In terms of mega projects (contracts valued at $1bn or above), there are about $75bn of deals scheduled to be let in the GCC and Egypt this year. The power, oil and transport sectors will drive mega projects spending this year, accounting for 83% of the total value. Major awarded expected include contracts on the Mohamed bin Rashid al-Maktoum Solar Park in Dubai and upgrades at the Ruwais Refinery in the UAE.
“It is no secret that 2017 will continue to be a tough year for the region, but the gradual rise in the oil price will see the projects’ market begin to regain some vigour. Governments still plan to invest in the much-needed infrastructure and are looking at alternate ways to fund schemes,” ‘Meed Business Review’ said. Between 2018 and the start of 2020, there is a pipeline of more than $500bn of contracts slated for award in the GCC and Egypt. Not all will be let over the period, but the value of awards is expected to pick up, especially as Dubai and Qatar head towards hosting their respective global events of Expo 2020 and the 2022 FIFA World Cup. According to Meed Business Review, the GCC has been predominantly driven by major infrastructure projects in the past 15 years. These schemes have created jobs, fuelled immigration, expanded economies and changed the landscape of many cities in the region.
Camels graze around power grid towers in Kuwait. The power, oil and transport sectors will drive mega projects spending this year, accounting for 83% of the total value
But some mega projects in the past few years have been dogged by delays, cancellations and cost overruns. Postponements of tender deadlines or awards have also become a common problem for major infrastructure upgrades.
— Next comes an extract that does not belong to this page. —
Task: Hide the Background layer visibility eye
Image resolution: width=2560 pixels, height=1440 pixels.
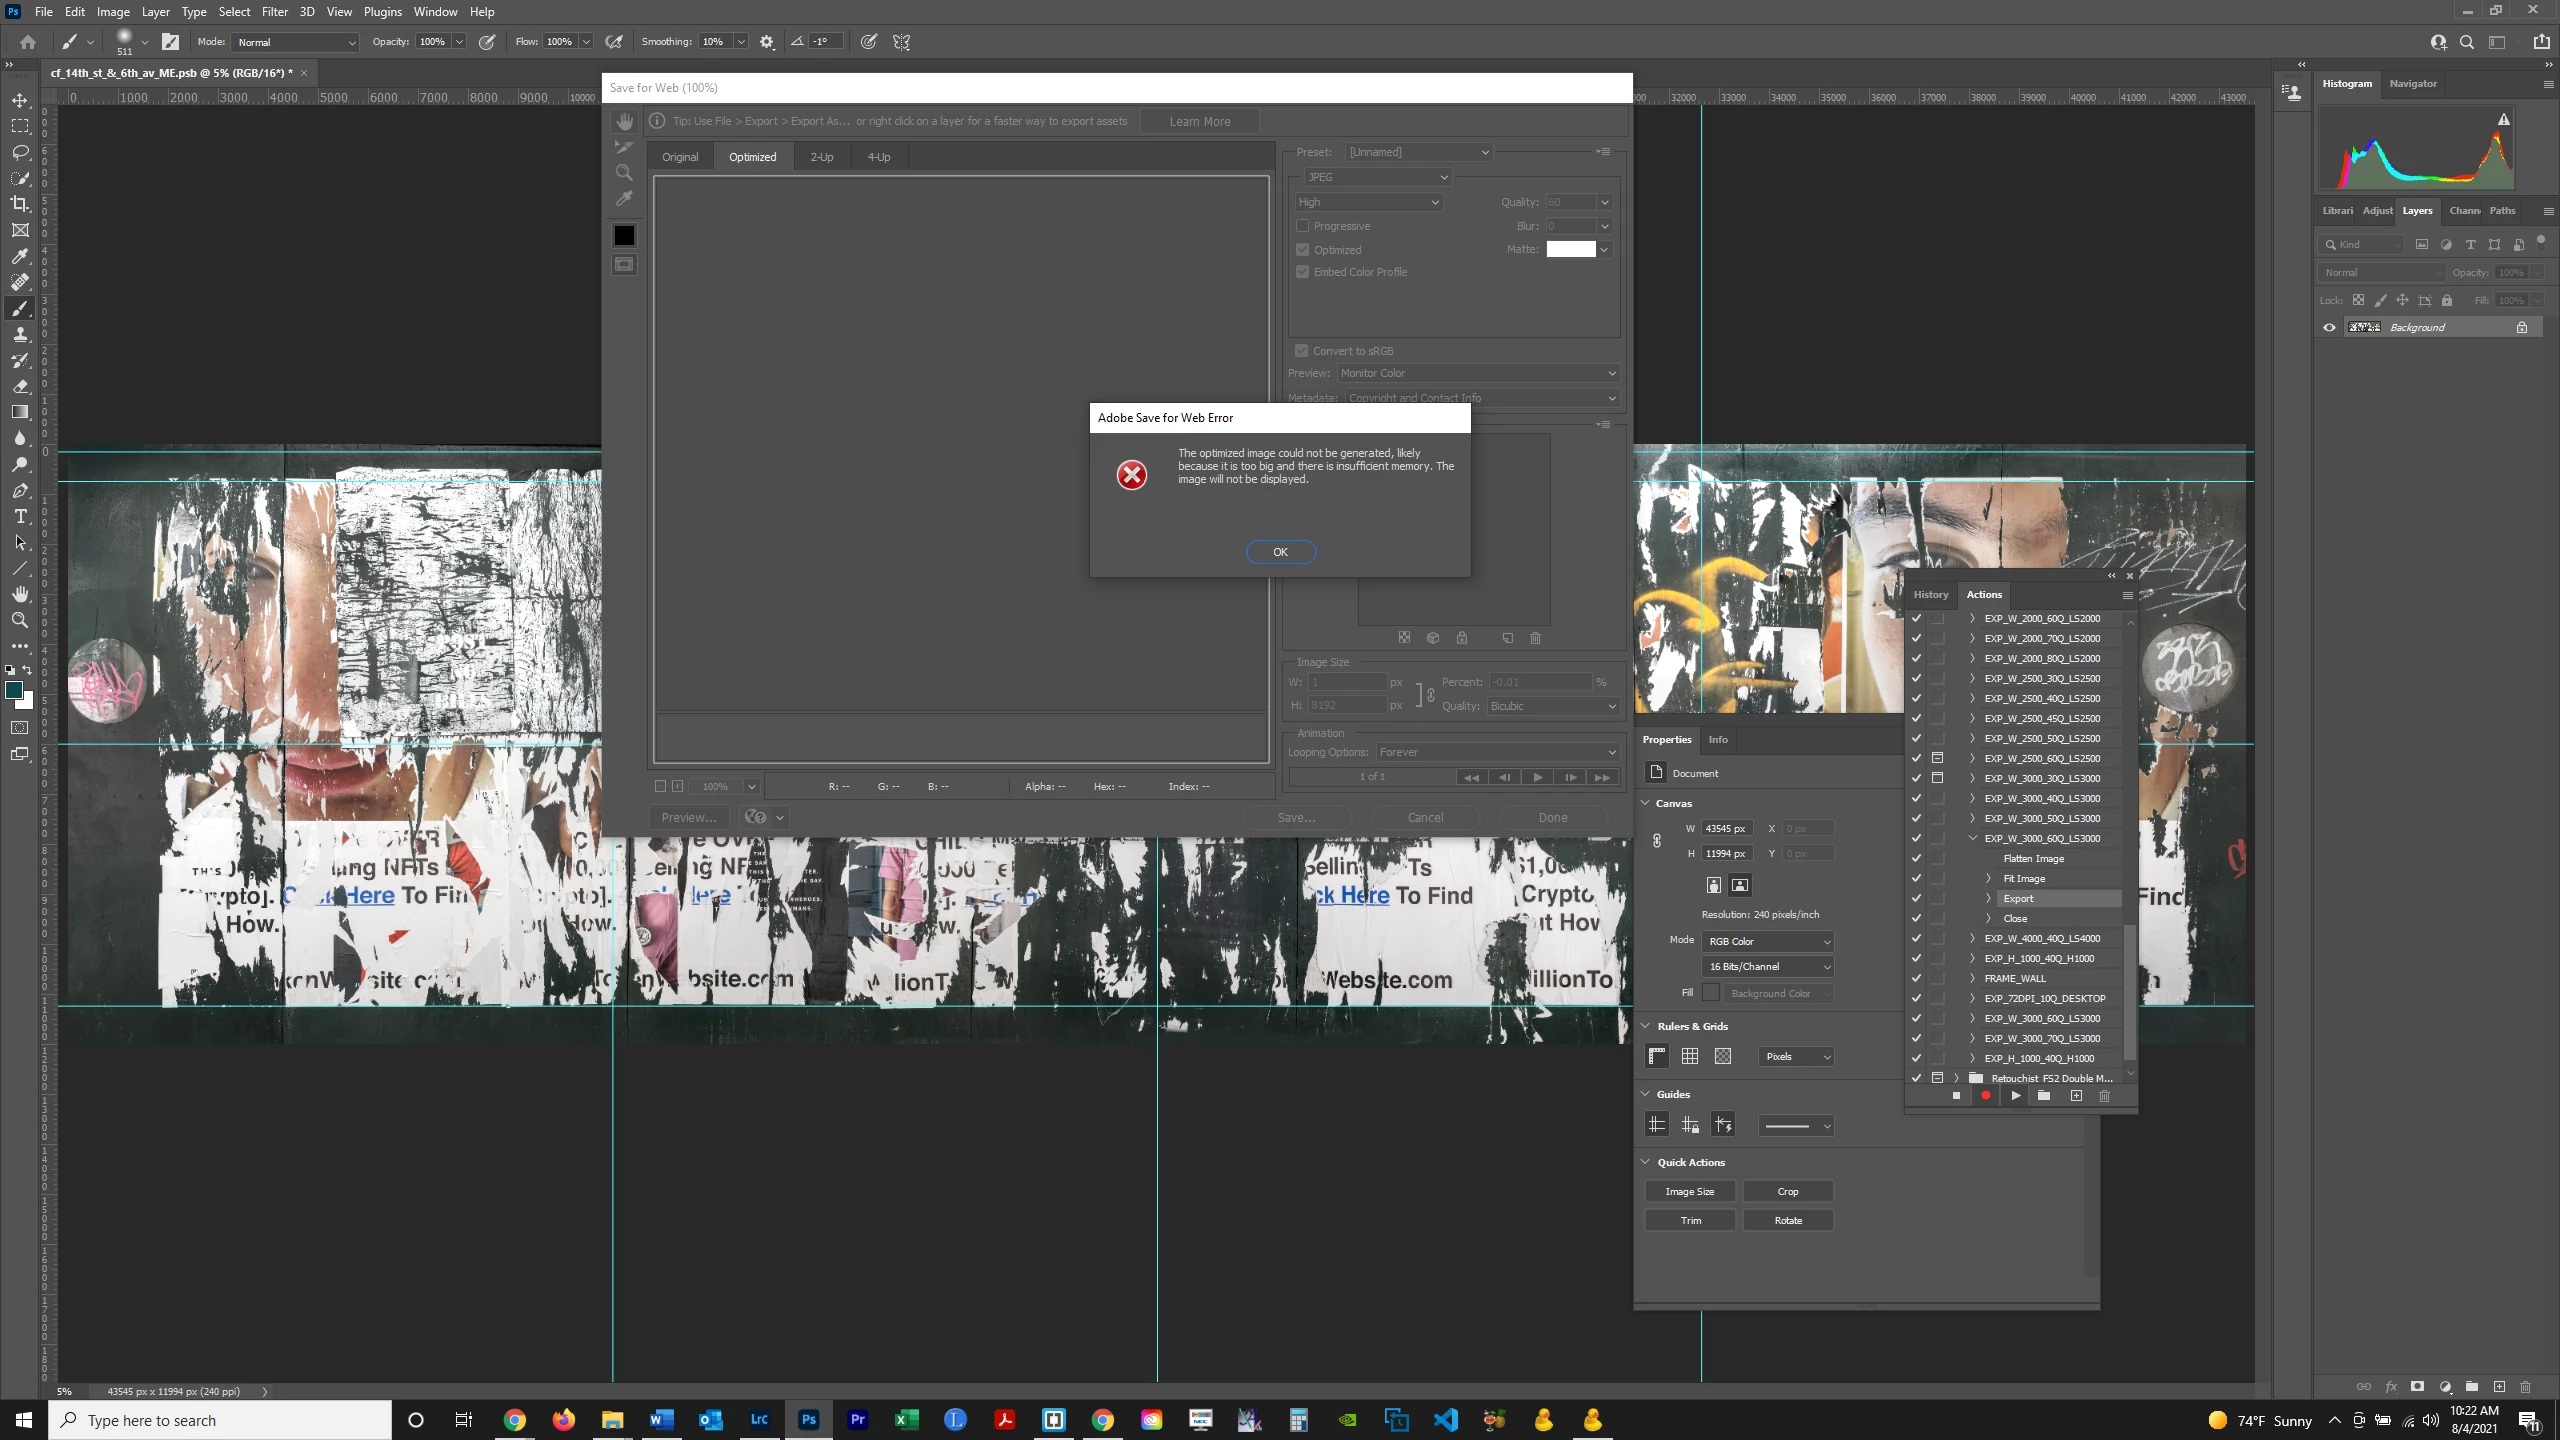Action: tap(2329, 327)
Mega projects may drive economies, but they are the result of long-term masterplans drawn up by governments. The most recent to be launched is Riyadh’s vision 2030 and the National Transformation Programme, released in late April 2016 in response to low oil prices and its fiscal deficit. The plan calls for a significant programme of infrastructure upgrades.
In 2016, the value of major contract awards in the kingdom fell by about 52% to $25.1bn, compared with $52.1bn of deals let in 2015. This year, Saudi Arabia is expected to award about $43bn of deals, a 73% uplift on 2016, but still lower than the 2015 figure, ‘Meed Business Review’ said.